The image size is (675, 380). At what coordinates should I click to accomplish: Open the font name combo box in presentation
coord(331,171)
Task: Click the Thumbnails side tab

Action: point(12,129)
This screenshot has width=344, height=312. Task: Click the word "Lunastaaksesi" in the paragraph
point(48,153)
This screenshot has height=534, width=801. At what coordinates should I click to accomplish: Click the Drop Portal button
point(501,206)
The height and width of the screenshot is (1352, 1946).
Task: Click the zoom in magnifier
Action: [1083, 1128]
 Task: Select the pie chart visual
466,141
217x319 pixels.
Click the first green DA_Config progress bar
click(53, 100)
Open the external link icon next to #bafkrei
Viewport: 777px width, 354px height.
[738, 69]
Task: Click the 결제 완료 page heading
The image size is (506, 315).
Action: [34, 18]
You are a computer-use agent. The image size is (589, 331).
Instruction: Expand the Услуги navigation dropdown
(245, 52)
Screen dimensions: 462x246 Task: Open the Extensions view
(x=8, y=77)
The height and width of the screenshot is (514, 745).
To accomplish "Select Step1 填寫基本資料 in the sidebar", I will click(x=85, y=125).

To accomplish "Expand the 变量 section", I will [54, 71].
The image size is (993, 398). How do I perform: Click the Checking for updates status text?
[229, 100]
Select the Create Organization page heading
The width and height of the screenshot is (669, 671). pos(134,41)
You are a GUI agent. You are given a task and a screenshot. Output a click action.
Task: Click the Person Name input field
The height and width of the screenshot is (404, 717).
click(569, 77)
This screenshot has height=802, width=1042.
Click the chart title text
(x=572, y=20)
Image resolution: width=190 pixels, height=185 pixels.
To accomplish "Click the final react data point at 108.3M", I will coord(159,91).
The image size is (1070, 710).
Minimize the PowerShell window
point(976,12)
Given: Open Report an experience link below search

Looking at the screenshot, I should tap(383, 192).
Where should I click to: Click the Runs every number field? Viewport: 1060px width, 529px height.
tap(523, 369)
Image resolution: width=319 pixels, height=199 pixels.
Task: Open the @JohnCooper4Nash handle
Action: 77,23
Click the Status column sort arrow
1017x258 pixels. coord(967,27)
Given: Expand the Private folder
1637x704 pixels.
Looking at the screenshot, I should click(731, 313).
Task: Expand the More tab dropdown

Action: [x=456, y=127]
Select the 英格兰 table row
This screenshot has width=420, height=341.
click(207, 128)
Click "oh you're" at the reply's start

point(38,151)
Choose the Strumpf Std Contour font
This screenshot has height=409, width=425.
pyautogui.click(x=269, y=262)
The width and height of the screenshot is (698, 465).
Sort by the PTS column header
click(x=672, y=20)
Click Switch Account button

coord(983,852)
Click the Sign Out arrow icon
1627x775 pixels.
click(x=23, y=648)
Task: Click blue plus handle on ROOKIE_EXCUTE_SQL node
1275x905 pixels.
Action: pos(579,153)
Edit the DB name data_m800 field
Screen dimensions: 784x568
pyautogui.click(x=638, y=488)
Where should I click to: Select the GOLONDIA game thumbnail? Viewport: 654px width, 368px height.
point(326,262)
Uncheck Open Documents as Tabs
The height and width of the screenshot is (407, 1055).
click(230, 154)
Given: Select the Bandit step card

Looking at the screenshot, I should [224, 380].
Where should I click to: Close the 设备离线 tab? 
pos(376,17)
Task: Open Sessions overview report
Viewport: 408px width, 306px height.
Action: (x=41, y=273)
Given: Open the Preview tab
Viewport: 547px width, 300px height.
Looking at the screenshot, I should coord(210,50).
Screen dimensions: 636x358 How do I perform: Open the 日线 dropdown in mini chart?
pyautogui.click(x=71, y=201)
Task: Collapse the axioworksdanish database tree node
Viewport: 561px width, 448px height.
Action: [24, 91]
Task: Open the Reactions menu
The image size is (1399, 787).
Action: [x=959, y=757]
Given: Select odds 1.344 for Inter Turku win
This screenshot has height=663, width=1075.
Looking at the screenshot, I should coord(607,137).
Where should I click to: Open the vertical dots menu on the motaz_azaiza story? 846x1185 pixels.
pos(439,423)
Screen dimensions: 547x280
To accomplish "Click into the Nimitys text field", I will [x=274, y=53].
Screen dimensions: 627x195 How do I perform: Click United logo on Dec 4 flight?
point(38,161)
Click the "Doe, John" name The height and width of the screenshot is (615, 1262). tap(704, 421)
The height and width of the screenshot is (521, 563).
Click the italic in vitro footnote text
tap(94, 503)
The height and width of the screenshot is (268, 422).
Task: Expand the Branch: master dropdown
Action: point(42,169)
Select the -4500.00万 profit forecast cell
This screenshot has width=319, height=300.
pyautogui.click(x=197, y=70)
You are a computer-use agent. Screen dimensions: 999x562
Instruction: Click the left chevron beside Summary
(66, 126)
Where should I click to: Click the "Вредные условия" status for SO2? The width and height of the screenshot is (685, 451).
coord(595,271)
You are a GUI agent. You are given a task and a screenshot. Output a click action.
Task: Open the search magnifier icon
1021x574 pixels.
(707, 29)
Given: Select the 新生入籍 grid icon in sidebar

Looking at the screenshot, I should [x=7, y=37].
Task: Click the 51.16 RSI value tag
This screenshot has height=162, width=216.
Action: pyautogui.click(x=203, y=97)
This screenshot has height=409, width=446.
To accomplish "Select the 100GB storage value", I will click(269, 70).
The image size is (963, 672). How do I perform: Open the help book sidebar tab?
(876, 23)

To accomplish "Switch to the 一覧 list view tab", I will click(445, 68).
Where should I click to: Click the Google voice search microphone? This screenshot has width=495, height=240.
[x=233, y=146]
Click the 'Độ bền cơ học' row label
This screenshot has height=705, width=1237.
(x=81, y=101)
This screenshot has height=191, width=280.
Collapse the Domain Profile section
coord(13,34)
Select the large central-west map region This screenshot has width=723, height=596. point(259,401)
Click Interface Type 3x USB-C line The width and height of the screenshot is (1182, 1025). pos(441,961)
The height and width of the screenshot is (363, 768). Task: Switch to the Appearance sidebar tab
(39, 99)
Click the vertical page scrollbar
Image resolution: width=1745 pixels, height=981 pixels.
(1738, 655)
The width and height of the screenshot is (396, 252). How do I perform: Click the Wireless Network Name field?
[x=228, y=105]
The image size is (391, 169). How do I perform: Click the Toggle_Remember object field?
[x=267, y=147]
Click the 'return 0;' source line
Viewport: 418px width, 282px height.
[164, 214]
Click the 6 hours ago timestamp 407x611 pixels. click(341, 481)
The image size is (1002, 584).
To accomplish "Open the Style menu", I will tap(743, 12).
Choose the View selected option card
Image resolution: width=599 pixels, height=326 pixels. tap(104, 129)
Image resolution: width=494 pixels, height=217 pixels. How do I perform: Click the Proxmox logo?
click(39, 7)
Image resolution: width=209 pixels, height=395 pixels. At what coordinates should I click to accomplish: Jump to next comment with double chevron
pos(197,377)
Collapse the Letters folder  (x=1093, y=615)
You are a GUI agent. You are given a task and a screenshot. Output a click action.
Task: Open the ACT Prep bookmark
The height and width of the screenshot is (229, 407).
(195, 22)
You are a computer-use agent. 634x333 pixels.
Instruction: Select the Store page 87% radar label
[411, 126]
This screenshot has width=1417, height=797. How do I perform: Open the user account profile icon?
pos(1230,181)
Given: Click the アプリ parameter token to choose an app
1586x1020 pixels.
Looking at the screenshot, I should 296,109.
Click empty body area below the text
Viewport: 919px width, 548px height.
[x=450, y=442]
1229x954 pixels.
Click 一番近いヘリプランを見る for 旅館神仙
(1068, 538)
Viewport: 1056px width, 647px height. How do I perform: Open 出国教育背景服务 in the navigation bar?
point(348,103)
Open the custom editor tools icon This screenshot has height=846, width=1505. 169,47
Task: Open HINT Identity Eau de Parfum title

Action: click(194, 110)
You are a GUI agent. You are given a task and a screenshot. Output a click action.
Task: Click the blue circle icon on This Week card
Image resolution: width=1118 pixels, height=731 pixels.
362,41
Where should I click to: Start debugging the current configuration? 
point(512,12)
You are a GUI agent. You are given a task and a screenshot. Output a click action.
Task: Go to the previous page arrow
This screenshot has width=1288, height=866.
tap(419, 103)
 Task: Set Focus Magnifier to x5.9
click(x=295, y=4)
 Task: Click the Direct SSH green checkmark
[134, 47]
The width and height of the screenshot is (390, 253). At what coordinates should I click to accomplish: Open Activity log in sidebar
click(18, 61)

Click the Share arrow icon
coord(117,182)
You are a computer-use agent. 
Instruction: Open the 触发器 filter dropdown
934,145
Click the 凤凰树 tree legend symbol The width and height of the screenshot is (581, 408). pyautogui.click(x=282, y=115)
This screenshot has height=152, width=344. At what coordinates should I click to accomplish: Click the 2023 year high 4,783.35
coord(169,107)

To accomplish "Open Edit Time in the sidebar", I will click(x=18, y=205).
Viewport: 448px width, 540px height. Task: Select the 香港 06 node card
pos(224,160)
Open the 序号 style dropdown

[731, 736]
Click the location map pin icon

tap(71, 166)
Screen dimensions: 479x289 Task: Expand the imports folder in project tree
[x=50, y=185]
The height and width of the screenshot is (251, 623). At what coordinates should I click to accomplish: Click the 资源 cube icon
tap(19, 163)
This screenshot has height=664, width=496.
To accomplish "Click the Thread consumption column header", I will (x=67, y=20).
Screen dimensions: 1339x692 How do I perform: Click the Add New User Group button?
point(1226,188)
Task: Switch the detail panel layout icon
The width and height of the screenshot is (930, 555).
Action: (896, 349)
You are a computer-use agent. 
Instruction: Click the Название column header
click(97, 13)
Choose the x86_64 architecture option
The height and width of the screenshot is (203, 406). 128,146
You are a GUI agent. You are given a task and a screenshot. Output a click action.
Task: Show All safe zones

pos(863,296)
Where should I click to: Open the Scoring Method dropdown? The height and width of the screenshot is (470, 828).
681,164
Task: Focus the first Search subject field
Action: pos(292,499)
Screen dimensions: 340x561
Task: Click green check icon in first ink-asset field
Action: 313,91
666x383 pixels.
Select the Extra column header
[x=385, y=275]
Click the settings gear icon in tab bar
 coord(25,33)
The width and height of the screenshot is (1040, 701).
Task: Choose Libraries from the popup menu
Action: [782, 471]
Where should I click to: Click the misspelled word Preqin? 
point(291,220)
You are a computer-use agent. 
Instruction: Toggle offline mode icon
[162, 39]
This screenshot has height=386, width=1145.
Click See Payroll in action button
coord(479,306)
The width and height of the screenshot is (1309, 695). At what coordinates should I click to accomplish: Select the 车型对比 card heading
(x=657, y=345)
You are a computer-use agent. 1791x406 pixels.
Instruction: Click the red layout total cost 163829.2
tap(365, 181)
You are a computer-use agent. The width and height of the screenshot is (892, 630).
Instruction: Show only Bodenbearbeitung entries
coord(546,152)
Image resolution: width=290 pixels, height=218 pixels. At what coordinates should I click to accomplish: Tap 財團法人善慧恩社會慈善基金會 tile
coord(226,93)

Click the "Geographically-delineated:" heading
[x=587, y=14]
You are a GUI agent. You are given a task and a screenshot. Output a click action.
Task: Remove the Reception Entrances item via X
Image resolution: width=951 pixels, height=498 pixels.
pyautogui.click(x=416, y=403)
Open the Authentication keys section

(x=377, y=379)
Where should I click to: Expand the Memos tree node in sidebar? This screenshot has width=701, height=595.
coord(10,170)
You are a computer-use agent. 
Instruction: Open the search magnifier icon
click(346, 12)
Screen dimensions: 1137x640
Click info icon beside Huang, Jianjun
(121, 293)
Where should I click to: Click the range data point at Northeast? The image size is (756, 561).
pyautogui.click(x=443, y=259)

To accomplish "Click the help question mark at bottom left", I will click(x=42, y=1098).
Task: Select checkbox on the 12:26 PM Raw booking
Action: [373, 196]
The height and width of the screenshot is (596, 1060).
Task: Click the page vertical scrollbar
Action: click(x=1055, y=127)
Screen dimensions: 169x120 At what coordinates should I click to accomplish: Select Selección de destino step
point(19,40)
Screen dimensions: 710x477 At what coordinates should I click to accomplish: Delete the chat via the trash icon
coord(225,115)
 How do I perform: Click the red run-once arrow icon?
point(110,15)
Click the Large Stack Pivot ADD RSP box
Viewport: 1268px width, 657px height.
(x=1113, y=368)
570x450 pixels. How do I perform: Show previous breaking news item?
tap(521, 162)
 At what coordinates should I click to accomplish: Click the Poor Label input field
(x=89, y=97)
# # # #
> **THE TASK**: Collect every line of the records above that contains the word "green", and copy each line in full.

> **PROBLEM SOLUTION**:
Click the first green DA_Config progress bar
 Task: Click the Direct SSH green checkmark
Task: Click green check icon in first ink-asset field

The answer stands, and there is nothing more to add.